-
betamax
JAA: thank you for keeping on top of the election sites (and sorry for not being more involved)
-
betamax
I see that all the lib dem sites are set to larger delays - I assume this is due to rate limiting?
-
JAA
Yeah, they're all hosted on the same IP and have silly rate limits.
-
JAA
1 request per second is already too much and gets your IP banned (connection refused).
-
JAA
Some others are also slowed down for similar reasons.
-
betamax
there's also ~15 or so that are stuck with a very large delay (e.g: e6t5bxy2xr04kg98svkax7o7r with 300 second delay) - is this due to issues with the underlying pipeline?
-
JAA
Those with a 300001 delay are all dead, see #archivebot just now.
-
JAA
I'll take care of those when I clean it up.
-
JAA
There's also a growing list of sites that need special treatment in some way. Some are LibDem sites we aborted, then there's a bunch of sites that embed another domain via an iframe etc.
-
JAA
And no worries re involvement, you created the list. :-) Hope you don't mind the thousands of highlights in #archivebot though. :-P
-
EggplantN
if required we can always just setup grabsite with a /24? JAA/betamax :)
-
EggplantN
and do the random IP iptables rule
-
JAA
If someone who isn't me does it, sure! :-)
-
betamax
JAA: I cleaned up the list, but it was the hundreds of volunteers through Democracy Club (
democracyclub.org.uk) that did the hard work crowdsourcing the data
-
EggplantN
:P i mean, I can get the box + grab-site configured if you wanna put the jobs into it
-
EggplantN
or just AB them as you are :D
-
JAA
AB is fully automated at this point. So if I can throw a list of domains somewhere, that's fine with me. I don't really want to have to set up uploads, add ignores manually, etc.
-
EggplantN
Fair enough ;)
-
JAA
I occasionally go through to see if a job's running wild and check the list of finished jobs to see which ones went wrong. Otherwise, it's automatic.
-
betamax
I didn't mean for this to be such a big project - I (naively) thought it would be straightforward :)
-
JAA
:-)
-
EggplantN
It's a great idea for a long running project and it falls into the same category as another one i mentioned to JAA recently. It would be best looking into creating a specific tool for these projects. I'll have a brainstorm one night
-
JAA
Aye
-
JAA
Gov sites as well. A few found their way into this list, and it's amazing how much stuff on them has never been archived before.
-
JAA
One was retrieving thousands of PDFs, and only like a hundred were in the WBM.
-
betamax
Yeah. I tried to do my own thing for the US 2018 midterm elections (archiving candidate sites) and ran into complexity issues prety quickly.

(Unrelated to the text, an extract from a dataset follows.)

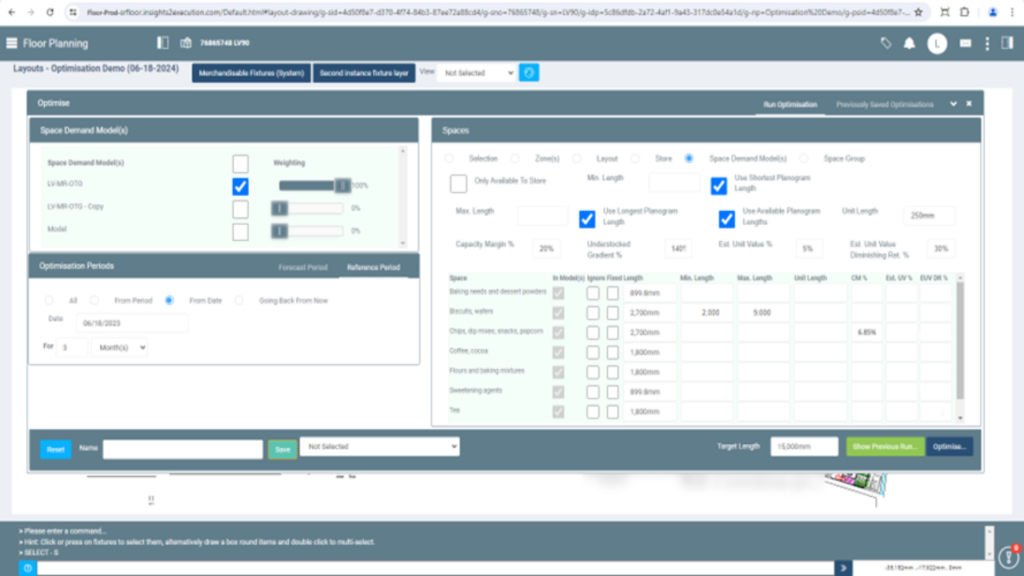Click the store icon next to 76865748 LV90
The image size is (1024, 576).
pos(186,44)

I ended up attempting to archive each site using wget with warc output, then aborting and keeping the partial archive if it took longer than 5 or so minutes, but that isn't a very good technique :D
-
betamax
JAA: it's amazing how much gov / council stuff is just deleted. I've been archiving the UK council webcasts for about a year now (
archive.org/details/public-i-webcast-archive) but a lot is lost forever because webcasts are deleted after a completely arbitrary time period
-
betamax
(for that project I pull PDFs / meeting minutes from the local government sites if they've been mentioned in the metadata for the webcast)
-
JAA
Yeah
-
Ryz
Mmm, there always be deleting, it's not just websites that suddenly go poof, no, the more nefarious stuff is stuff deleted while the website still looks alive s:
-
BerndLauert
What's the team's opinion on archiving game modding sites? And porn? I've never seen this being discussed in the archival circles
-
JAA
-
BerndLauert
lol
-
JAA
Porn depends a bit, but game modding absolutely.
-
BerndLauert
there's a degree of overlap there
-
Kaz
we literally grabbed the porn bit of tumblr
-
aarchi
Any one know how frequently Stack Exchange uploads their dumps to IA? Only the most recent is kept, so I can't tell.
archive.org/details/stackexchange
-
Jake
about every 80-90 days I think.
-
JAA
-
Kaz
checks out. Last one 75 days ago, then 159 days, then 249 days, etc
-
JAA
But also, gross that they only keep the latest dump.
-
JAA
data.stackexchange.com has weekly dumps, by the way.
-
Kaz
yeah, I was just poking around hoping the data was maybe shipped off elsewhere first or something, but doesn't seem to be
-
JAA
-
JAA
So one would have to dig through the logs for that IA item, get the torrent info hashes, and then hope that someone still seeds them.